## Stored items
=== Begin Enclosure ===
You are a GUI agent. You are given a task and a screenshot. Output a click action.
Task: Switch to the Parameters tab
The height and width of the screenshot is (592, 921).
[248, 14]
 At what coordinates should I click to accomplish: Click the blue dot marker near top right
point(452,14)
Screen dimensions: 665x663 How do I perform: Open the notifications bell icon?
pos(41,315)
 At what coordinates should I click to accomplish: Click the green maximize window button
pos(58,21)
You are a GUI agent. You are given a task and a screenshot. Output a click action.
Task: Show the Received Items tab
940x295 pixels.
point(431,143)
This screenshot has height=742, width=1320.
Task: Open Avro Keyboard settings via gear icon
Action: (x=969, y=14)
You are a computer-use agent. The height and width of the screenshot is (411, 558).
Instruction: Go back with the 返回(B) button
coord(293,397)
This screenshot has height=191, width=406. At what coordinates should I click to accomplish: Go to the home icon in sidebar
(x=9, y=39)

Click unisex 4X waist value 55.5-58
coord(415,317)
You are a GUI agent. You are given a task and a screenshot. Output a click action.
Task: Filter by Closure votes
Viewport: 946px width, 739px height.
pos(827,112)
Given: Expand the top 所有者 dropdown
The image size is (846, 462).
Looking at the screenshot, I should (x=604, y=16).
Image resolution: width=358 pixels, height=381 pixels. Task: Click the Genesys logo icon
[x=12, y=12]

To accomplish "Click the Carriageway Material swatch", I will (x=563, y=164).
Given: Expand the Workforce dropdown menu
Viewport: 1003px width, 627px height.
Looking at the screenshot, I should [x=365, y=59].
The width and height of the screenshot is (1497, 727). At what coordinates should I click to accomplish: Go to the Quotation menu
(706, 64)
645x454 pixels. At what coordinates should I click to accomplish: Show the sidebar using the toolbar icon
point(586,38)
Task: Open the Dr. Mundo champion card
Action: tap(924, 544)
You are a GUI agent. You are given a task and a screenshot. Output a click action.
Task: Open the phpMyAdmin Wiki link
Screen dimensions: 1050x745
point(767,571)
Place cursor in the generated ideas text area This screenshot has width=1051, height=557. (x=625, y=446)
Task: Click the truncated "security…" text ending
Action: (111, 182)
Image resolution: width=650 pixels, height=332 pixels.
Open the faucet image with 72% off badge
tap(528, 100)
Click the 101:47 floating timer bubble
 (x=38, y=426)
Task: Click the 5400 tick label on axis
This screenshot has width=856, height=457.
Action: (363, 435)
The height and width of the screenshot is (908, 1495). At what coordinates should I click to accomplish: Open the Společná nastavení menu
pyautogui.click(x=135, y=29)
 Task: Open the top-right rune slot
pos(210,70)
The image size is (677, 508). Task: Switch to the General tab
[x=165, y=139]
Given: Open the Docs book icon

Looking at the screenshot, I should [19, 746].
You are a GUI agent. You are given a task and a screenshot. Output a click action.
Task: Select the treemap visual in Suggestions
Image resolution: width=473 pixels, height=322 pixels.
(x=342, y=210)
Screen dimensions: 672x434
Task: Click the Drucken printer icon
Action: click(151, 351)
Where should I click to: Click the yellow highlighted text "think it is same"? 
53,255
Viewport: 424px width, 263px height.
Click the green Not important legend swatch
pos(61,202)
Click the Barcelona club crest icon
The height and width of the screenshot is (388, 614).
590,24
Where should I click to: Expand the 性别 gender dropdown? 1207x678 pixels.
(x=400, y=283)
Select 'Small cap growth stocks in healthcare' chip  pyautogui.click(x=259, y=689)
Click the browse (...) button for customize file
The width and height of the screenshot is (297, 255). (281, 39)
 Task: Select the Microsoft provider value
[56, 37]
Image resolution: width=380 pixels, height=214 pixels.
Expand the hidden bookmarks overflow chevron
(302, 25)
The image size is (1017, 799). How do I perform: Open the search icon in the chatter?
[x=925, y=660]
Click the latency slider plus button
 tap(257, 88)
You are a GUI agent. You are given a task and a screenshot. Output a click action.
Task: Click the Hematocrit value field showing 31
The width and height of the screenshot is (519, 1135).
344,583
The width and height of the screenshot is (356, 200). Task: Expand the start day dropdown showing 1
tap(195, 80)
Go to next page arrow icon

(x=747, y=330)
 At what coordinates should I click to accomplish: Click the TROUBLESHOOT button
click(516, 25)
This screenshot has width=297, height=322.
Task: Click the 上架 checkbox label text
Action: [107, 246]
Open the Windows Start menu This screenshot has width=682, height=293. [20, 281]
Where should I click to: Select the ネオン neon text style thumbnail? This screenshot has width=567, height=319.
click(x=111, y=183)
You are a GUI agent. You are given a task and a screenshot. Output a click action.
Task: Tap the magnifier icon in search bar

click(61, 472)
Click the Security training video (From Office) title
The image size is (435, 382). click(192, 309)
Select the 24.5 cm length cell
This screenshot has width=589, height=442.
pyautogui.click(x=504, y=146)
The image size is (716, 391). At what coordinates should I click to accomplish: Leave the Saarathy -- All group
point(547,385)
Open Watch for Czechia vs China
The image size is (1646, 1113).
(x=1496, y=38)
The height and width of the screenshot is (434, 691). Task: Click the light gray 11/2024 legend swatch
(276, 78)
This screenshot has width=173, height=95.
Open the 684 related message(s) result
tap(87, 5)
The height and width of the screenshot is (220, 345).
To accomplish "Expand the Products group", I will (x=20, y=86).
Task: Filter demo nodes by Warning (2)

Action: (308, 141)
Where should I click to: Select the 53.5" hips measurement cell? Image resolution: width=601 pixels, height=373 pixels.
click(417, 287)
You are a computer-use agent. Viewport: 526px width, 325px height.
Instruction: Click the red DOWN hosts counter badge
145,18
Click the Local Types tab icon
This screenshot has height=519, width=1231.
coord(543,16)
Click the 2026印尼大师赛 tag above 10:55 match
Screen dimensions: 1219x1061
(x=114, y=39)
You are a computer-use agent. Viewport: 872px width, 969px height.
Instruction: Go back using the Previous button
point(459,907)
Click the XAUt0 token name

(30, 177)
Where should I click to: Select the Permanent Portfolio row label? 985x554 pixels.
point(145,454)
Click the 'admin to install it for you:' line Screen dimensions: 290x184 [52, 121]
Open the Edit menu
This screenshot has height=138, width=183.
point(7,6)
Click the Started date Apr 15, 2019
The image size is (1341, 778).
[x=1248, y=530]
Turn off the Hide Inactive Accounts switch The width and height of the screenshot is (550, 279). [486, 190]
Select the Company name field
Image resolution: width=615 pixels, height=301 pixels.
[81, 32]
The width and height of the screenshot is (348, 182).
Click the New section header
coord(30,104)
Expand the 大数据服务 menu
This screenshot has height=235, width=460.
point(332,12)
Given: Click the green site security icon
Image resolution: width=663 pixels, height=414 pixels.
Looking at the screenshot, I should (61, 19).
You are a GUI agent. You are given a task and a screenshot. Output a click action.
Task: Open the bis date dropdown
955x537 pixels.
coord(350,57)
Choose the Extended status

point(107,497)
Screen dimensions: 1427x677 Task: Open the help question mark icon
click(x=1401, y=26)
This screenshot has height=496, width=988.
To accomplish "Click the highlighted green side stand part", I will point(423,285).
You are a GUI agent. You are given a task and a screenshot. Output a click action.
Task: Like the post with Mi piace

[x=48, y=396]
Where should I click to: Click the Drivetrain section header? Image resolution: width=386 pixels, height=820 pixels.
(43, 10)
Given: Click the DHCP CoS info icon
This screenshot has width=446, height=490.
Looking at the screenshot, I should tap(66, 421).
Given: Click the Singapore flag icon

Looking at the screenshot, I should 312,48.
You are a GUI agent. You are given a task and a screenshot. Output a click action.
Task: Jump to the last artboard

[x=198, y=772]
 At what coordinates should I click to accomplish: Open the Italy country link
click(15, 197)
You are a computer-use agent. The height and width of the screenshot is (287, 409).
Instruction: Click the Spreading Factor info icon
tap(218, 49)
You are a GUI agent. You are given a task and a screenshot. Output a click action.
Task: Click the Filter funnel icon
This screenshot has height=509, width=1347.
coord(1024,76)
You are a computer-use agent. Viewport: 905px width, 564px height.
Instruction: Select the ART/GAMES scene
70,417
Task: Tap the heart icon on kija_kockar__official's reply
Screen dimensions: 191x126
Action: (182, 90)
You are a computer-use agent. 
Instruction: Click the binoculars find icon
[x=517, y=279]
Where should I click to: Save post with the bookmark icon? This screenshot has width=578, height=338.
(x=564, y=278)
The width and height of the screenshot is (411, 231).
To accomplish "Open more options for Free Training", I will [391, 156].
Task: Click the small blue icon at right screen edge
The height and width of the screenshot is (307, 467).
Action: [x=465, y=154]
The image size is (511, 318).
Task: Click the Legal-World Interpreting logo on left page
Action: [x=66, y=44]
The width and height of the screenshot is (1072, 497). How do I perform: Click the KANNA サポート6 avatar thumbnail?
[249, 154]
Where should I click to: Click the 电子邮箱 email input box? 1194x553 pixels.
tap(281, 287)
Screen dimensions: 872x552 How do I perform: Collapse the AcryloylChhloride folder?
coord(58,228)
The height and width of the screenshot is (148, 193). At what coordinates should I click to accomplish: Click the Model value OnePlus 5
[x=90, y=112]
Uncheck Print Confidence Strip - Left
=== End Enclosure ===
## WHAT IS EXPECTED
What the task asks for is a word-for-word repeat of the lines above, from the first through the one containing "Given: Expand the Workforce dropdown menu".

## RESULT BELOW
You are a GUI agent. You are given a task and a screenshot. Output a click action.
Task: Switch to the Parameters tab
The height and width of the screenshot is (592, 921).
[248, 14]
 At what coordinates should I click to accomplish: Click the blue dot marker near top right
point(452,14)
Screen dimensions: 665x663 How do I perform: Open the notifications bell icon?
pos(41,315)
 At what coordinates should I click to accomplish: Click the green maximize window button
pos(58,21)
You are a GUI agent. You are given a task and a screenshot. Output a click action.
Task: Show the Received Items tab
940x295 pixels.
point(431,143)
This screenshot has height=742, width=1320.
Task: Open Avro Keyboard settings via gear icon
Action: (x=969, y=14)
You are a computer-use agent. The height and width of the screenshot is (411, 558).
Instruction: Go back with the 返回(B) button
coord(293,397)
This screenshot has height=191, width=406. At what coordinates should I click to accomplish: Go to the home icon in sidebar
(x=9, y=39)

Click unisex 4X waist value 55.5-58
coord(415,317)
You are a GUI agent. You are given a task and a screenshot. Output a click action.
Task: Filter by Closure votes
Viewport: 946px width, 739px height.
pos(827,112)
Given: Expand the top 所有者 dropdown
The image size is (846, 462).
Looking at the screenshot, I should (x=604, y=16).
Image resolution: width=358 pixels, height=381 pixels. Task: Click the Genesys logo icon
[x=12, y=12]

To accomplish "Click the Carriageway Material swatch", I will (x=563, y=164).
Given: Expand the Workforce dropdown menu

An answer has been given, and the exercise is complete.